Suu Kyi was found guilty of inciting dissent against the military, a violation of Section 505(B) of the country’s colonial-era penal code. She was also found in breach of the Natural Disaster Management Law for flouting Covid rules while campaigning during national elections in 2020 since annulled by the junta.

The civilian leader has been detained by the military regime since it wrested control of the government, triggering widespread protests in the nation that have led to economic devastation and renewed civil conflict.

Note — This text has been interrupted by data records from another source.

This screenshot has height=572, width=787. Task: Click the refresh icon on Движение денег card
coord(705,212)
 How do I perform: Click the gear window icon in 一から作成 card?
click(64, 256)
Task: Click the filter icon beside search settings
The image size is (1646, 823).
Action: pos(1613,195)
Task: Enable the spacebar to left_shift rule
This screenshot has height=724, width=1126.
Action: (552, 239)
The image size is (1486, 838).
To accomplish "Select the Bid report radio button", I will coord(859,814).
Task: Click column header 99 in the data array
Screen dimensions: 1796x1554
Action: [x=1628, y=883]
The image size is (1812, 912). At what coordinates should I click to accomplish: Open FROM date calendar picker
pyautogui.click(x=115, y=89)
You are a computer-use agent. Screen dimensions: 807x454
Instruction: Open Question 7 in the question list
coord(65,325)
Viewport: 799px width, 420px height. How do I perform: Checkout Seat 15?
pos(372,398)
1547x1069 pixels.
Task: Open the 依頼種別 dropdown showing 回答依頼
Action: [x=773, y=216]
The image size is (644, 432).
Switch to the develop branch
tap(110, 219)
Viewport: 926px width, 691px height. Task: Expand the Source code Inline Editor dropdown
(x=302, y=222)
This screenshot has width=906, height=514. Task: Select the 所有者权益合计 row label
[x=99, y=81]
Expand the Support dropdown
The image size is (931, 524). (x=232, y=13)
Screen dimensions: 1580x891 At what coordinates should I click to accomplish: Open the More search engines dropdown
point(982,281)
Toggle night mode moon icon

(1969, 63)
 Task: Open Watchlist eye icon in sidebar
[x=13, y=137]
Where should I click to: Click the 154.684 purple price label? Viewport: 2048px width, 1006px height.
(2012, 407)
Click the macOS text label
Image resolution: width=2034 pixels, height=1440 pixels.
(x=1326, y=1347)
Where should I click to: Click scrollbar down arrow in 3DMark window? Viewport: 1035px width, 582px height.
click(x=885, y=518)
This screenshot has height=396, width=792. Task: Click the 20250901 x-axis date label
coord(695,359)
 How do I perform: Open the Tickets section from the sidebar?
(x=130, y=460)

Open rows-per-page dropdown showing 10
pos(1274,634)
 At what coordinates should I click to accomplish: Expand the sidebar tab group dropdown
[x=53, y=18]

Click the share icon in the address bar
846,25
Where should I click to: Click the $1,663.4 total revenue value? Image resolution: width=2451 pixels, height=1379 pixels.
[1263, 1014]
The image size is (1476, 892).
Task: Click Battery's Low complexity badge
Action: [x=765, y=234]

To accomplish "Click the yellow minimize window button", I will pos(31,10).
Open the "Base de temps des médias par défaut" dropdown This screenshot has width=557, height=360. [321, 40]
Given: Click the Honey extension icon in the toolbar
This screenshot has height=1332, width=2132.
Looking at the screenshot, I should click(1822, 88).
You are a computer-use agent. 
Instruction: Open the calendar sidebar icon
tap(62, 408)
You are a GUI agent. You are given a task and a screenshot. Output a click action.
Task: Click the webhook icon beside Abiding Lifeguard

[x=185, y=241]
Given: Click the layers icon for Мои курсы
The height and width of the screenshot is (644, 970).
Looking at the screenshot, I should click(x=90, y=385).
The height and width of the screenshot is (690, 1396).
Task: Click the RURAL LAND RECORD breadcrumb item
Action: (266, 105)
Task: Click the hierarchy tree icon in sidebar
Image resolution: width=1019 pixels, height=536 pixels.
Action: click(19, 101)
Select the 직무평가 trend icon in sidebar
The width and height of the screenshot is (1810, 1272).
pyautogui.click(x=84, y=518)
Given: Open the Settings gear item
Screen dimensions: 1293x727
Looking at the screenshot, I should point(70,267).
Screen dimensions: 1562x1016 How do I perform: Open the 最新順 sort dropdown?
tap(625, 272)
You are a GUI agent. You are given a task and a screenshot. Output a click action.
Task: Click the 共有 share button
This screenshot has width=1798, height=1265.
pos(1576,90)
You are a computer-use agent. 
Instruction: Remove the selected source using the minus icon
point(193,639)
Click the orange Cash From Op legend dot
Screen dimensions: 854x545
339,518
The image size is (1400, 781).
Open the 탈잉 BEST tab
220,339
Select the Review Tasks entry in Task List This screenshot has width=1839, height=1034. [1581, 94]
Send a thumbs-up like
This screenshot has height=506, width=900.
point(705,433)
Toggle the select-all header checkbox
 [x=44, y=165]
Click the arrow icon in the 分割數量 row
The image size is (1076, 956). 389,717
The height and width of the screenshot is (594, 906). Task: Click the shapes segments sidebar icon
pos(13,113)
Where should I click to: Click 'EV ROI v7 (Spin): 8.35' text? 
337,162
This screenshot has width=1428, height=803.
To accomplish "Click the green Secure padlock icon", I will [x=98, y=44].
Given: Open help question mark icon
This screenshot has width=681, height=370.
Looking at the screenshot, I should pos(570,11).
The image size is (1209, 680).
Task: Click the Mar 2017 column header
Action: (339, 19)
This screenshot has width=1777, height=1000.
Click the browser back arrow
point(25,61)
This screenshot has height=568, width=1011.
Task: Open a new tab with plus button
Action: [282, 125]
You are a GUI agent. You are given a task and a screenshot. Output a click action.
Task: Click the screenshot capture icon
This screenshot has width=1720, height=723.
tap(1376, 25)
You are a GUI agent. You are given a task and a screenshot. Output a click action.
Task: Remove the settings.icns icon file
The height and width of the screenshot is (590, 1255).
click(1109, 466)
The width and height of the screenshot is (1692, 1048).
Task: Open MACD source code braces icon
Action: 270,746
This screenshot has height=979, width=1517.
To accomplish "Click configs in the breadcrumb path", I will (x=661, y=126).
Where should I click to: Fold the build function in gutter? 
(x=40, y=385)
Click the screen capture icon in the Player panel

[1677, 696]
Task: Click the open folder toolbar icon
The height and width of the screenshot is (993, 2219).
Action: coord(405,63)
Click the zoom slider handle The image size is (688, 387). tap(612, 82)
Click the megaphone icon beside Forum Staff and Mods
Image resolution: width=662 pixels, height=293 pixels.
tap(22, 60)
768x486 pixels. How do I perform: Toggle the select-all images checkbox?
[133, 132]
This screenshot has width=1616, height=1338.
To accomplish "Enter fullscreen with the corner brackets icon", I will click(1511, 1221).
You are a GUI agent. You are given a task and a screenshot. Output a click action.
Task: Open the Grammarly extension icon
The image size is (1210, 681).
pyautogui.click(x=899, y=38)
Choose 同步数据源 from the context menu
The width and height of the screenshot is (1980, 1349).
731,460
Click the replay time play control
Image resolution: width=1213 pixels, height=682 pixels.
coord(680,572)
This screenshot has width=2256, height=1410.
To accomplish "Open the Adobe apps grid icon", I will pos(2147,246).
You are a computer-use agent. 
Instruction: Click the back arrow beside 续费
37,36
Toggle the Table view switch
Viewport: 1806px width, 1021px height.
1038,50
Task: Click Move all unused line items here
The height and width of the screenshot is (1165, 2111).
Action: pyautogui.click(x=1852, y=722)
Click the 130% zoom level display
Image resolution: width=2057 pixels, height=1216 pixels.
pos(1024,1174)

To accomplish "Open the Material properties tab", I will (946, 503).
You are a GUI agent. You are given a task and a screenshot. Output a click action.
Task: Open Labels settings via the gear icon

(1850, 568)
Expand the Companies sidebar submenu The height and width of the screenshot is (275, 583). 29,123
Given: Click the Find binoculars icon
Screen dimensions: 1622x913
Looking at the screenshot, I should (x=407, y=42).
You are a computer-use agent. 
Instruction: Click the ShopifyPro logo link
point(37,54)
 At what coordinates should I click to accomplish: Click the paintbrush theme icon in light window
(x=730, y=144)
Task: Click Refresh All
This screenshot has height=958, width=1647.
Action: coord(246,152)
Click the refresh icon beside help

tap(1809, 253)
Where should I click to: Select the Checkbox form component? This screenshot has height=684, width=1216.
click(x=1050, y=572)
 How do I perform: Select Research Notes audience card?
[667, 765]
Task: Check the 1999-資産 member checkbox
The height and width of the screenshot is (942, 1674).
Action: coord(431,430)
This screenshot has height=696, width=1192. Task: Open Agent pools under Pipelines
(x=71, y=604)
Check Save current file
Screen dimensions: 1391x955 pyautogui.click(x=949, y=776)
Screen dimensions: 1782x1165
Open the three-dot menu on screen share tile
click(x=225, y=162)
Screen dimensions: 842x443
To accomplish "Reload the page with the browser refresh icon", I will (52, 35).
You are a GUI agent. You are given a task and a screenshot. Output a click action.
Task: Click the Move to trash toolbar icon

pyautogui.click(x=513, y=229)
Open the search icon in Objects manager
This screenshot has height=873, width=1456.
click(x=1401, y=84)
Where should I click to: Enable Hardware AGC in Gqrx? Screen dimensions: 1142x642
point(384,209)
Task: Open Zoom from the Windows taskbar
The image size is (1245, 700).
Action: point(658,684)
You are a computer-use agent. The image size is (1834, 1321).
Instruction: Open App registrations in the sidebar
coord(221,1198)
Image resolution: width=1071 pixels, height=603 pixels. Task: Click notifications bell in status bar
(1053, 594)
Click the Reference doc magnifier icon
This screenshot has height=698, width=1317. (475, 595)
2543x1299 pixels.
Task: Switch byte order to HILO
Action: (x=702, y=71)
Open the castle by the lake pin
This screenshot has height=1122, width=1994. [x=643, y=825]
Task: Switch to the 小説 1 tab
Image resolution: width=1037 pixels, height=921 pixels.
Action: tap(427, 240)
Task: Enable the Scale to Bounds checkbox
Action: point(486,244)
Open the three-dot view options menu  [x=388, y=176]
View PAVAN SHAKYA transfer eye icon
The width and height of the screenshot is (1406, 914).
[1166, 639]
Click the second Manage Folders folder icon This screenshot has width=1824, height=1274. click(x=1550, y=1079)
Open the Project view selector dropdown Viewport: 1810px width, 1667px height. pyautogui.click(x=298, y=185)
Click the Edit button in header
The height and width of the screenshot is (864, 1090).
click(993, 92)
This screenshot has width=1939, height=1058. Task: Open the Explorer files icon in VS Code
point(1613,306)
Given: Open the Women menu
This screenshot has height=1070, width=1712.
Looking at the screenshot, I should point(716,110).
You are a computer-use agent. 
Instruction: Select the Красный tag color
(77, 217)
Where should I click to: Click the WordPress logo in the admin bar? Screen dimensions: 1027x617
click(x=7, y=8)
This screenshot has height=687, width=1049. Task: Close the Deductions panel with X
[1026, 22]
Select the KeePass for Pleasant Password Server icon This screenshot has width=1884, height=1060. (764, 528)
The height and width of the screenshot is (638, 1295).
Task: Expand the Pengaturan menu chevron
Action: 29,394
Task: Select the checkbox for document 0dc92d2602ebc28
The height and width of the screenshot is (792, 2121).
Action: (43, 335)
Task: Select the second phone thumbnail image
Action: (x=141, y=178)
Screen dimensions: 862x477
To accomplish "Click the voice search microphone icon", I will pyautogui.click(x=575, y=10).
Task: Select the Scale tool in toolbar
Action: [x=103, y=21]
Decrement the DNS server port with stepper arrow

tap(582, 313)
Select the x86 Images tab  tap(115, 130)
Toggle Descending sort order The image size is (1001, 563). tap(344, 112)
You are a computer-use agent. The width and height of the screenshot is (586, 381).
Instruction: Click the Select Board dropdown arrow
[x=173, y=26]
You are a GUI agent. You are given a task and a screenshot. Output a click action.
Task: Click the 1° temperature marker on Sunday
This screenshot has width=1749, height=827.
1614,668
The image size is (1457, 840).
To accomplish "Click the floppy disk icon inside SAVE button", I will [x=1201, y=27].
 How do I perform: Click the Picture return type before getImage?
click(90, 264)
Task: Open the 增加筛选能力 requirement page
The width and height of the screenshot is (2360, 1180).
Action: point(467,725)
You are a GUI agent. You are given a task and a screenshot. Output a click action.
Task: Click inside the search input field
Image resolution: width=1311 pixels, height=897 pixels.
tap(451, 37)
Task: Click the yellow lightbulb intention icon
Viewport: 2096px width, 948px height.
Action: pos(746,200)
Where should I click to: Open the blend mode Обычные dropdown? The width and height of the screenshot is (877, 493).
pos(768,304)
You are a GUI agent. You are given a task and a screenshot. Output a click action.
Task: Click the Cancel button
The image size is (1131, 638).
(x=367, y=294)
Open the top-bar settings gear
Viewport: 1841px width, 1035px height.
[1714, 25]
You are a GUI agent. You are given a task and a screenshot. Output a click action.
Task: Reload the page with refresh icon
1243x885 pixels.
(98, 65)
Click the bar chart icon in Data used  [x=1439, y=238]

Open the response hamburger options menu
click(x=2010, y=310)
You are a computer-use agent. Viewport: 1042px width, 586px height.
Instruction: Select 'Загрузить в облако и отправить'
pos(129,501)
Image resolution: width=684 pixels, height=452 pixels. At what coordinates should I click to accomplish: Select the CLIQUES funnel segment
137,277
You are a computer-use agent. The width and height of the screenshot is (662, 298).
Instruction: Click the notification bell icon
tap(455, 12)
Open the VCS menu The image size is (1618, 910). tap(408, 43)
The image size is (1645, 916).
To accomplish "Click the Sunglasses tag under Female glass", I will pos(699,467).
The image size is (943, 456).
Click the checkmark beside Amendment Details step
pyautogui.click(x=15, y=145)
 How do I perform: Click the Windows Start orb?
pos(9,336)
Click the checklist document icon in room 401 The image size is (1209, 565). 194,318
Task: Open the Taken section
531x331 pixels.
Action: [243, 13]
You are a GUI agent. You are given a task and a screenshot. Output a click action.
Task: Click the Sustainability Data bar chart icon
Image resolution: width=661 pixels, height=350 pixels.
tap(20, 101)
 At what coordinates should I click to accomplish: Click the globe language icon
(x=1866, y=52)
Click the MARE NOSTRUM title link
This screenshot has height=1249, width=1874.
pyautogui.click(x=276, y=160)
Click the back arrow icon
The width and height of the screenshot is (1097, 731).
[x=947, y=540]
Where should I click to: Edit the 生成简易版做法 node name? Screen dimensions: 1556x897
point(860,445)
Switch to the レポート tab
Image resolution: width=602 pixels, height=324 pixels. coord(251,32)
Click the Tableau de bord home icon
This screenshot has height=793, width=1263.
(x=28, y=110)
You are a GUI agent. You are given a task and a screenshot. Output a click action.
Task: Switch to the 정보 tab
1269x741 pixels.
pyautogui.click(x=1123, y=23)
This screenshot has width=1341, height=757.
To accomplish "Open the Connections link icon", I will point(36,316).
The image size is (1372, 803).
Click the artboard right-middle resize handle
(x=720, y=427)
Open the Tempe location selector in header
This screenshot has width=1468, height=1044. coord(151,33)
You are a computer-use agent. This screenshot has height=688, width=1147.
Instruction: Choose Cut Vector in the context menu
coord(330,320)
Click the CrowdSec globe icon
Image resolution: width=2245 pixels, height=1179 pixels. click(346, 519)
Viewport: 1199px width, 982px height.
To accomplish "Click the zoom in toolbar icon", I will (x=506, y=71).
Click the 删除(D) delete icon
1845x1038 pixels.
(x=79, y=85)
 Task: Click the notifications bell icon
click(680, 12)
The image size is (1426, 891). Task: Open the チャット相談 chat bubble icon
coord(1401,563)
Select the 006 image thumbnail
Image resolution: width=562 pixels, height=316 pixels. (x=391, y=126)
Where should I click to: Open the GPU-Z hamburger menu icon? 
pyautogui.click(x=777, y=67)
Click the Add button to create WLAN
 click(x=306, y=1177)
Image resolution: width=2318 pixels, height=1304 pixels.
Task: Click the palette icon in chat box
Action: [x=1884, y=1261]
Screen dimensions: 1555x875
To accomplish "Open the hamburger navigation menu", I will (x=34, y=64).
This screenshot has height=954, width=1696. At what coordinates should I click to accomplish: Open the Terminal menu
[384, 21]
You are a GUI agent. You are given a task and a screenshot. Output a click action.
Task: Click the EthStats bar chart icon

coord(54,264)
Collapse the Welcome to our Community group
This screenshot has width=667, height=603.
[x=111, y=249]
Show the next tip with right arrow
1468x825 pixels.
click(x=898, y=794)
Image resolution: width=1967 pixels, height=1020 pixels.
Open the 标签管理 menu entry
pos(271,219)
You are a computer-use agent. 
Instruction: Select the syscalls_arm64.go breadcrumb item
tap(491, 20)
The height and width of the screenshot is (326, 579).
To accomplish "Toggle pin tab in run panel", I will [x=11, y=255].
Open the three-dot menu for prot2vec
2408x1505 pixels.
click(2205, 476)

“The sentencing of Aung San Suu Kyi is another appalling attempt by Myanmar’s military regime to stifle opposition and suppress freedom and democracy,” U.K. Foreign Secretary Liz Truss said in a statement. She warned that the “arbitrary detention of elected politicians only risks further unrest.”

The army has sought to violently quell unrest, killing more than 1,300 demonstrators and making more than 10,000 arrests, prompting condemnation even among Myanmar’s neighbors in Southeast Asia. The American embassy on Sunday said it was “horrified” by reports that security forces opened fire against, ran over and killed several peaceful protesters in Yangon that morning.

When asked about the verdict, Chinese Foreign Ministry spokesman Zhao Lijian said Beijing hopes parties and factions in Myanmar will work “within the constitutional and legal framework, bridge their differences and keep up the democratic transition in line with the country’s interests that are hard-won.”

The trials represent a push by the military to discredit Suu Kyi, 76, after her party won more than 80% of the seats in the election one year ago. The military declared the election as tainted by widespread fraud even though international observers said it was mostly free and fair.

Military leader Min Aung Hlaing’s regime has slapped her with at least 12 criminal charges including abuse of power to win elections, divulging state secrets and possessing unlicensed walkie-talkies. It remains to be seen whether Suu Kyi will be allowed to appeal the decision.

“The harsh sentences handed down to Aung San Suu Kyi on these bogus charges are the latest example of the military’s determination to eliminate all opposition and suffocate freedoms in Myanmar,” Amnesty International’s deputy regional director for campaigns Ming Yu Hah said in a statement.

Suu Kyi was kept under house arrest for nearly 15 years before her release in 2010 as the country embraced democratic reforms. Since soon after the coup she’s been held in an unknown location in Naypyidaw, far from her restive supporters, and she hasn’t been seen publicly outside of court appearances.